On a personal account, Blair told the Sunday Observer that he has had relationships with several criminals over the years. This, he said, had effectuated some amount of positive change in their lives.
“I’ve had [relationships with criminals] in Spanish Town… some of those guys are dead now. And being the former prison chaplain in Cayman, I’ve had in Cayman. I’ve learned that it is not hard to develop trust with them. What they’re looking for is sincerity. I have had a lot of interactions with drug dealers and stuff. It comes down to the mind of the pastor. I used to go to bars and clubs just to let people in those spaces know that God loves them… it’s the same way I would want a gunman to know that God loves him,” he said.
“Most people would say a pastor don’t belong there, but at the end of the day, I have had people whose lives have been changed and the people who trust me as a result.”
He shared an experience with one individual from Trench Town.
“He came to me at Youth for Christ, and he said to me, ‘Pastor, I am a gunman… I don’t want to hurt anybody, but I have to use this gun so that I can provide food for my daughter.’ I made a commitment to that guy for about a year or two. Every time I got drinks from Wisynco for our concerts, every time I got food from Food for the Poor, I provided something to him,” he shared, noting that years later, he saw the man working in downtown, Kingston much better off.
Further, Gregory noted that where parents have concerns about their children being caught up in dangerous companies and activities, seeking assistance from the Church is invited.
“I think that’s a good thing because it is first an acknowledgment that something is wrong, and they are not able to handle the situation. From the Church’s perspective, it is something that we have always been doing. Many of the situations would never come to the public’s attention clearly because you don’t want to expose persons,” he said, noting that people make assumptions about what the Church does without any understanding of what is involved in the interaction between representatives of the church in people’s personal lives.
Gregory said that it is not something that one can talk about because it can completely undermine the work of clergy.
“With parents who are concerned about their children, I think the clergy has a responsibility to intervene as best as possible, though these days, some may be afraid of how to get involved because of possible consequences,” he said.

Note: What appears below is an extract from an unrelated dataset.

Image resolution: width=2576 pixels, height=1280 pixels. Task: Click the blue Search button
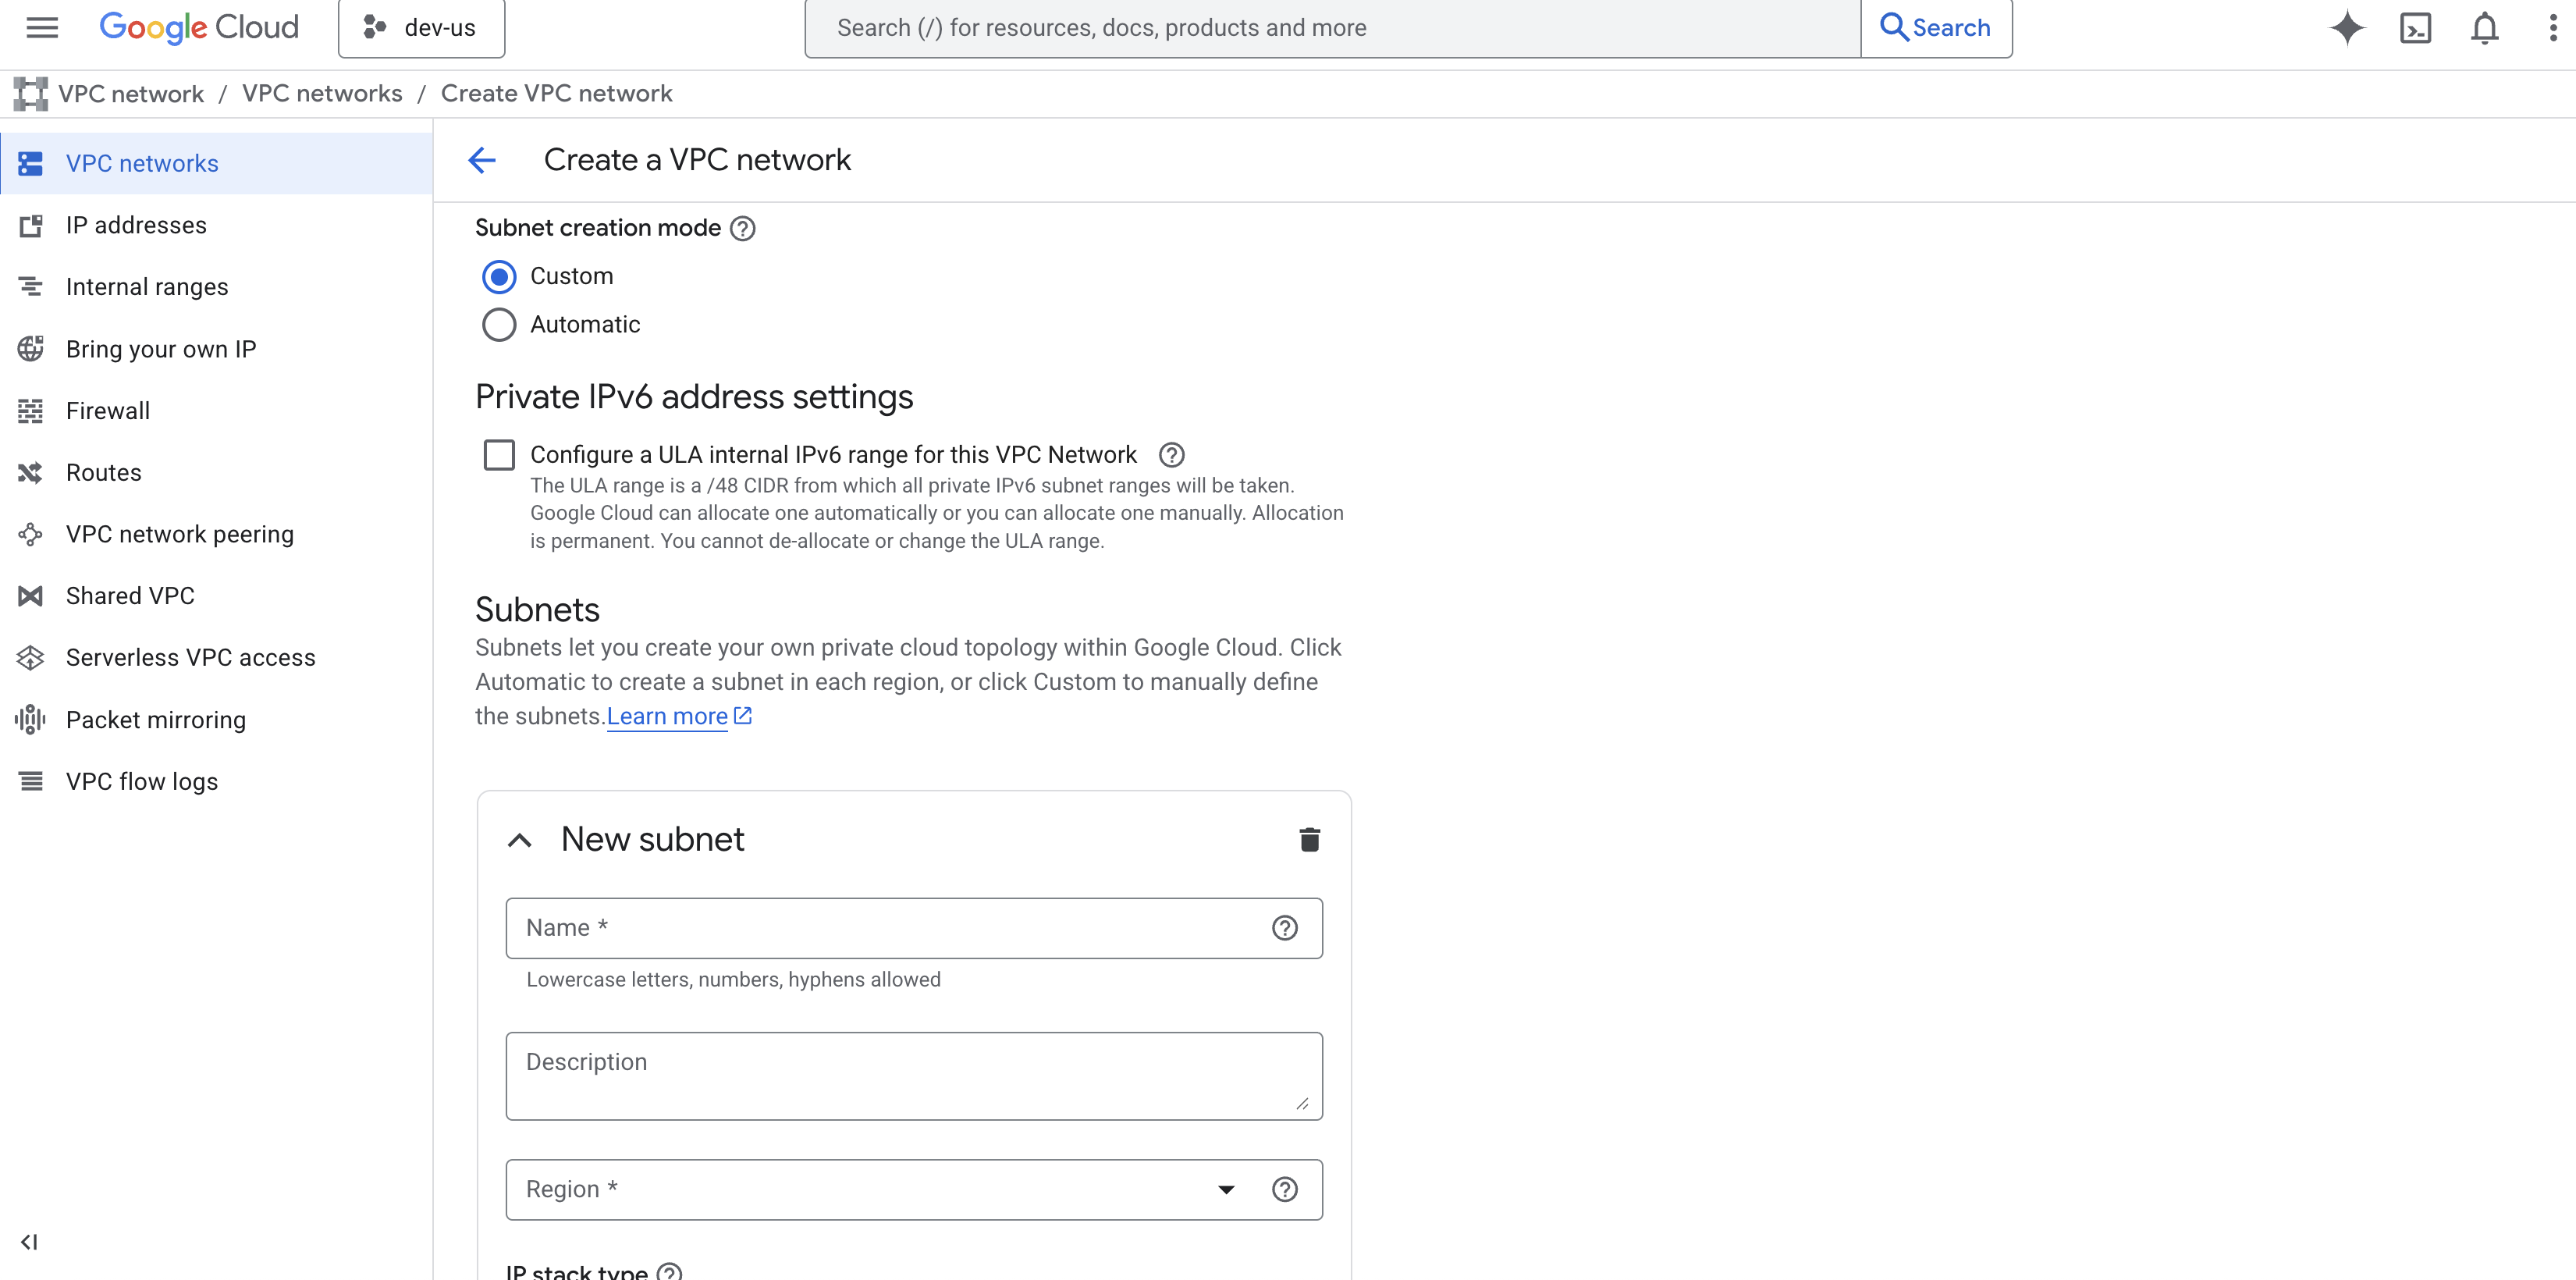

“Sometimes it is just a child who is not settling down with their work, or they are not certain what’s happening with the child. I think this is something the Church can continue to do, except that you must know when the situation demands more than you can handle.”
Blair stressed that such involvement from the Church is paramount.
That gangster, that gunman sometimes grew up without a father and oftentimes without much love and care. That gangster has grown up searching for someone who will talk to my mentor him. And oftentimes, it’s not the Church who makes itself available… it’s a don. Those guys in their own ways have mentored these youngsters and the formalised gangsterism in these communities. The way to defeat that is for us to be there and to be sincere and not just say, ‘Jesus save the people.’ But to say, ‘let me show you how Jesus loves you’ by being the love of God to them.”